The physical toll of the journey was intense as they carried essential belongings, a disabled father, and the weight of the unknown. Crossing the Wadi Gaza Bridge, they found themselves at the mercy of Israeli soldiers, adding another layer of uncertainty.

Menna and her family found shelter in UNRWA facilities in Khan Younis. Crowded tents, scarcity of resources, and the inability to provide essential medical care for her disabled father while seeking refuge, took a toll on them.

"I lost my whole life here at the shelter because I don't have any friends. I want to return to our home and live my life as it was before, play with my friends, and go back to school,” Menna told DCIP.

"Currently, we are suffering from extreme cold because we didn't bring enough clothes, and my siblings are always getting sick due to the cold," she said.

The belongings that Menna's family brought with them when they fled their home in northern Gaza. (Photo: DCIP)

“We seek only to survive”

Hala, a 14-year-old from the Sheikh Radwan neighborhood of Gaza City, is also displaced with her family in Khan Younis.

"While we were still asleep near our parents, we were startled awake by a massive explosion that shook the entire city of Gaza, very close to us,” Hala told DCIP. “Minutes later, we heard the sirens of ambulances in our street.
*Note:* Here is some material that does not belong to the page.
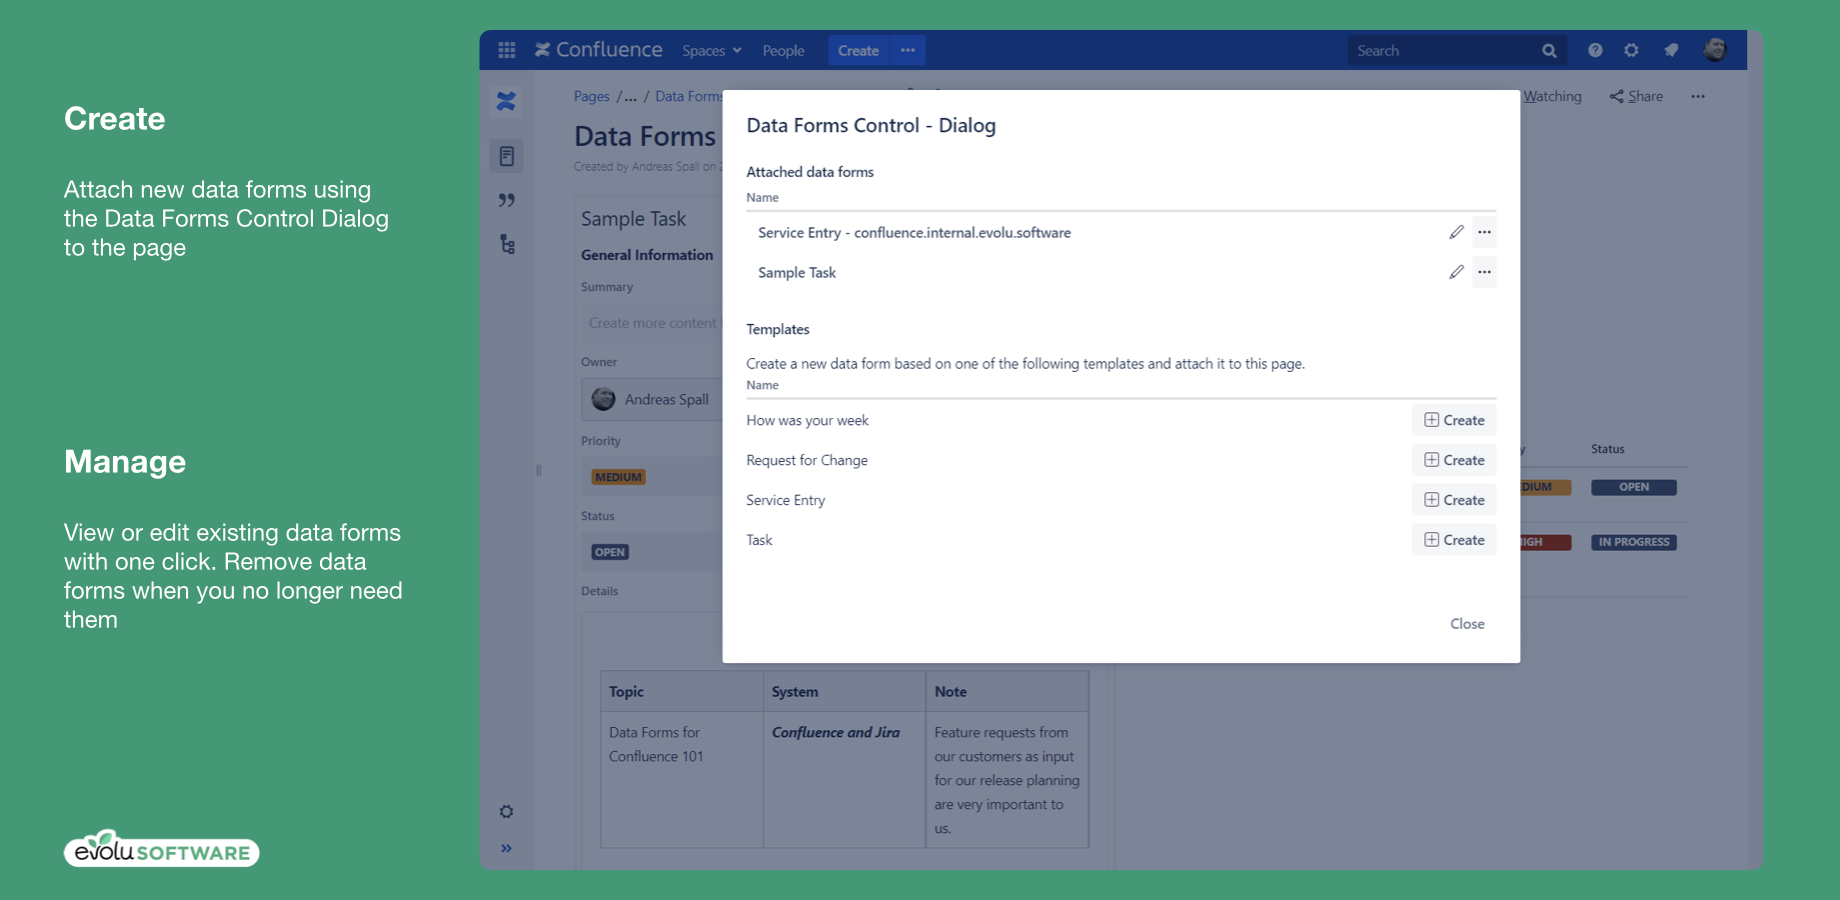Viewport: 1840px width, 900px height.
Task: Open the help question mark icon
Action: coord(1595,49)

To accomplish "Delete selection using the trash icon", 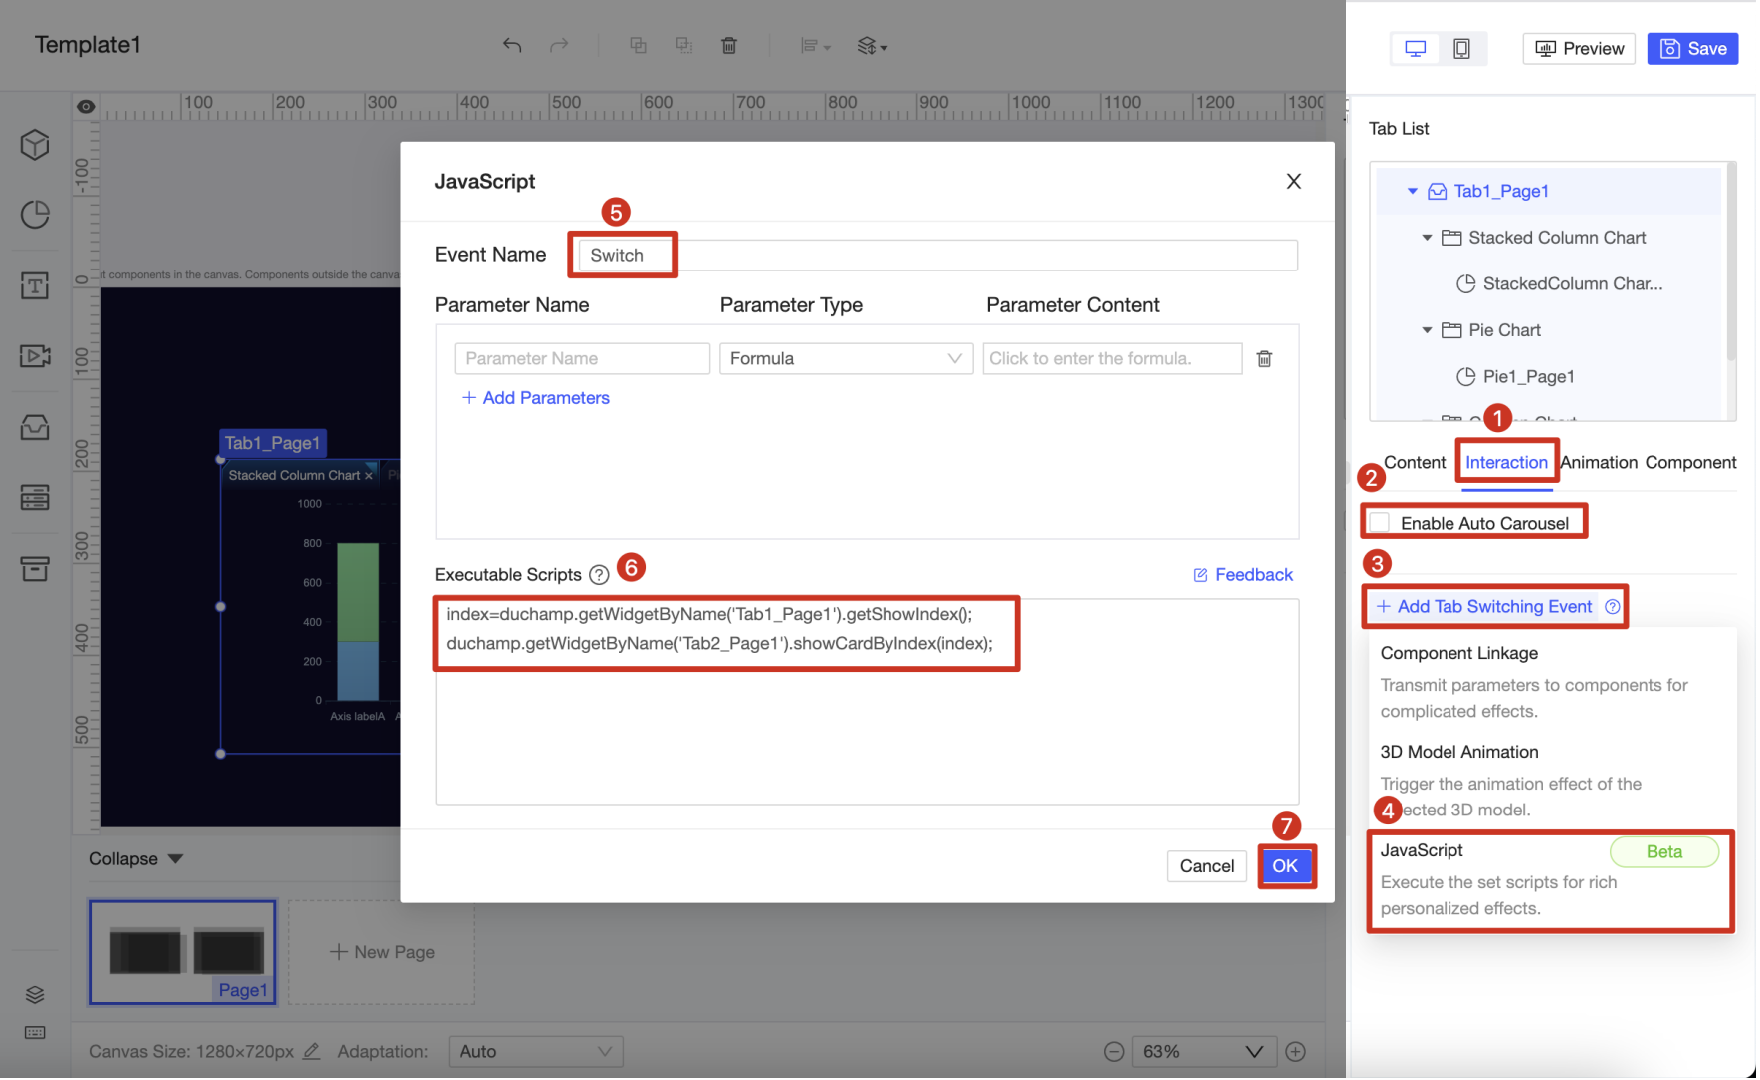I will click(729, 45).
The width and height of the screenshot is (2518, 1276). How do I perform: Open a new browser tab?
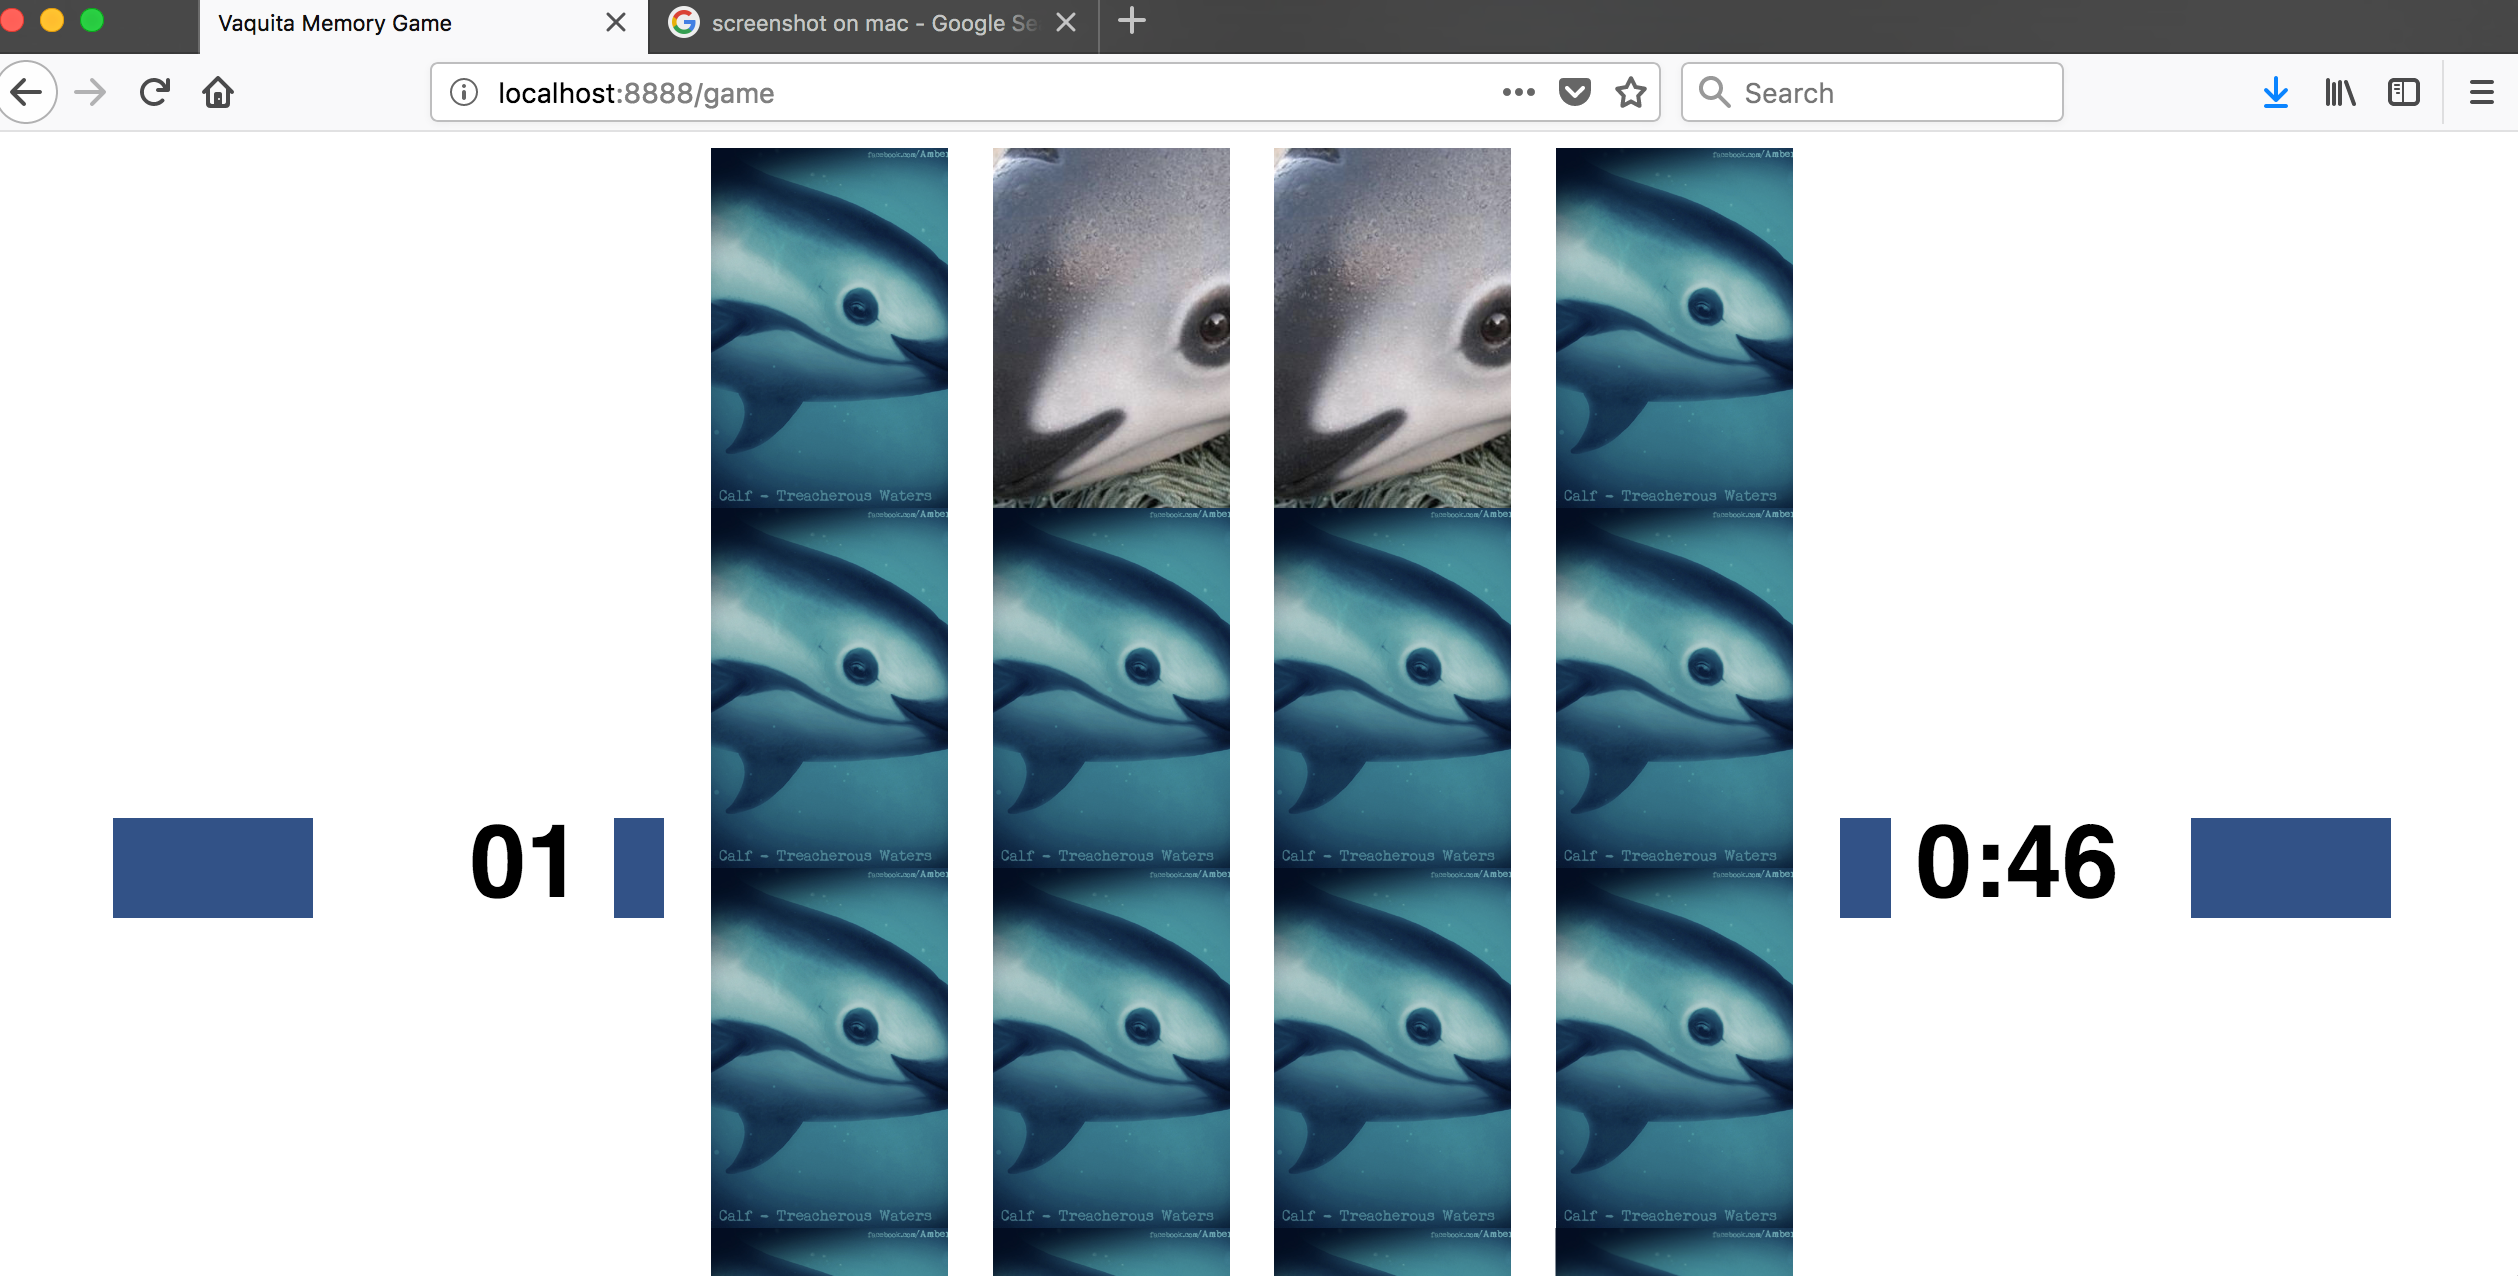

We went down from our home and witnessed a completely destroyed house with casualties and the wounded underneath," Hala said.

The intensity of the bombing around Hala’s house forced them to evacuate and attempt to seek shelter elsewhere. 

14-year-old Hala. (Photo: DCIP)

"We took some necessary belongings and left the house, heading to a nearby area in Sheikh Radwan, away from our home. During this week, we had to evacuate like this twice," Hala said.

The displacement marked a stark shift from the security of their home to the uncertainties of an UNRWA shelter center. 

"Our lives changed completely for my entire family. We lived securely in our home, practicing our daily lives normally, but here, we set up a tent in the middle of the training college field, part of the UNRWA shelter center," Hala told DCIP.

As the scarcity of goods increased, Hala's family faced daily struggles to obtain food, water, and basic necessities. 

"As time passed, the food and water ran out, and every day we stood in line to get saline water for use in the tent. We would then go and get drinkable water for drinking. With each passing day, the food and water scarcity increased, and my father would go every morning to get some necessities, buying them at double the normal price," she said.

"The thing I miss the most is our home that we left. I wish to return to our house because all our belongings and memories are there," Hala said. 

"Now, as winter approaches, we suffer inside the UNRWA shelter center due to a lack of sufficient clothing for all of us. My father bought some clothes, but they are not enough,” Hala said. 

Hala's words encapsulate a universal yearning for a return to normalcy, for the restoration of the routine and aspirations that once defined her life. 

"We had many aspirations and dreams, but now, we seek only to survive," she concluded.